I honestly feel done with my life now...I cant bear my condition Aspergers Syndrome having this horrible rigid brain and the more stressed I become the worse my traits become and I have tried for so long to care for my Autistic son too...no help at all..its like I have to be Wonderwoman and I'm so chronically exhausted its unbearable...and I have daily morning panic attacks that I cant control probably due to my stupid obsessive brain....ive had 3 different infections in 6 months due to the chronic stress....I have helped everyone around me for years and when I'm broken down...they never come near to support me...Cant go on like this...
Cant stop crying...I really want to not wa... - Anxiety Support
Cant stop crying...I really want to not waken up tomorrow!!!!

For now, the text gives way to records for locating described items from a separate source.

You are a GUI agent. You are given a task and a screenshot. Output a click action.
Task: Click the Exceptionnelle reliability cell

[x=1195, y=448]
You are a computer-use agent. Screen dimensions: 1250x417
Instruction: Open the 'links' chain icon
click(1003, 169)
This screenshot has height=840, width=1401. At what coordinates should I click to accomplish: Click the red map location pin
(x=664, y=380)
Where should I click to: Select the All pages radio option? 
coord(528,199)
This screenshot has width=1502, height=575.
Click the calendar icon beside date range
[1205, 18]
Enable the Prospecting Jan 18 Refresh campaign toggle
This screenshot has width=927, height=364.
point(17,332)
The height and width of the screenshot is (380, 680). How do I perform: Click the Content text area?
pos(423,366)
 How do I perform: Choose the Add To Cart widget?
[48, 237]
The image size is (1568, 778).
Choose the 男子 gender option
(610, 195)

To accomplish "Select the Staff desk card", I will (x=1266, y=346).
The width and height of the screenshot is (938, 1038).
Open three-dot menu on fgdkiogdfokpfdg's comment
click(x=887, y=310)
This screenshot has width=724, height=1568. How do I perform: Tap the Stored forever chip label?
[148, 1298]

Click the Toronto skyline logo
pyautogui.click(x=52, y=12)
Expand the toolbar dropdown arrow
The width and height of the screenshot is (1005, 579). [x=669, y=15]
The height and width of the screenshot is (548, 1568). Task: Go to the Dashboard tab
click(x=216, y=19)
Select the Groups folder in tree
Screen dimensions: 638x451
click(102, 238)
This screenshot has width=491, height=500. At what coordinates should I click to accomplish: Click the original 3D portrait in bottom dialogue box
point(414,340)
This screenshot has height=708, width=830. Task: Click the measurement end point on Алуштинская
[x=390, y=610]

That's really sad. Could you join a carers link. Where I'm from carers are able to get together and have individual time with the service too to talk to others in the same boat. Your local gp could tell you more I'm sure. It sounds like you need to tell your GP all about it. Maybe it's time you had some help from others if your close friends/family are not returning the kindness you have given them. Don't suffer alone ask for help. Talk away on here someo b e is always listening. Good luck.
The real trouble is that GP has only 10 mins to say hello, listen to a brief outline of your problem and look at his watch to remind you that your time is up.......a male doctor I have found is less likely to want to listen or empathise....I'm trying to change my e fir a woman who will understand about abuse and its psychological impact.
Hey...Thank u for your reply I ended up being taken into Psych ward come home yesterday...it gave me a bit of a rest if nothing else!!!!!! lots of noise played havoc with my sensory issues though...I have been given access to Community Psych Nurse ...I have an appointment tomorrow...they said I'm totally exhausted that's how I feel..like theres nothing left...I have been given a small amount of Valium to help me sleep Really nice to know there are people like u on here to chat too...means a lot... x
Please speak to somebody about your feelings. Try Womensaid, they would advise you and maybe give you a support worker:08082000247
Your GP should really be doing something for you, you could look up the Anxiety helpline and ring them.....you NEED TO DO THIS.
You must be feeling SO HELPLESS right now, I am worried for you.
My friend has a child with Aspergers and 2 with ADHD.....as you yourself have Asoergers it is a double whammy.....PLEASE get help....post on this site that you have...........we shall all be concerned for you....
Do you have family support ?
A partner?
Hey Maribee....I appreciate your help I have been in hospital and they have given me a CPN I now have an appointment this Friday....I hope it helps....Yes having Aspergers myself has made things so difficult....I really was feeling suicidal and completely helpless as its an overwhelming situation...My family are very dysfunctional and I cant rely on any of them..they are only interested in helping themselves....not one of them visited me in hospital...I had to rely on my Autistic son and I'm his carer....I am hoping the CPN can help in some way...Thank u for being there... xx
If you can afford it I'd go see a nutritionist who can do a comprehensive parisotolology stool test. You may have bad bacteria causing the stress on your immune system.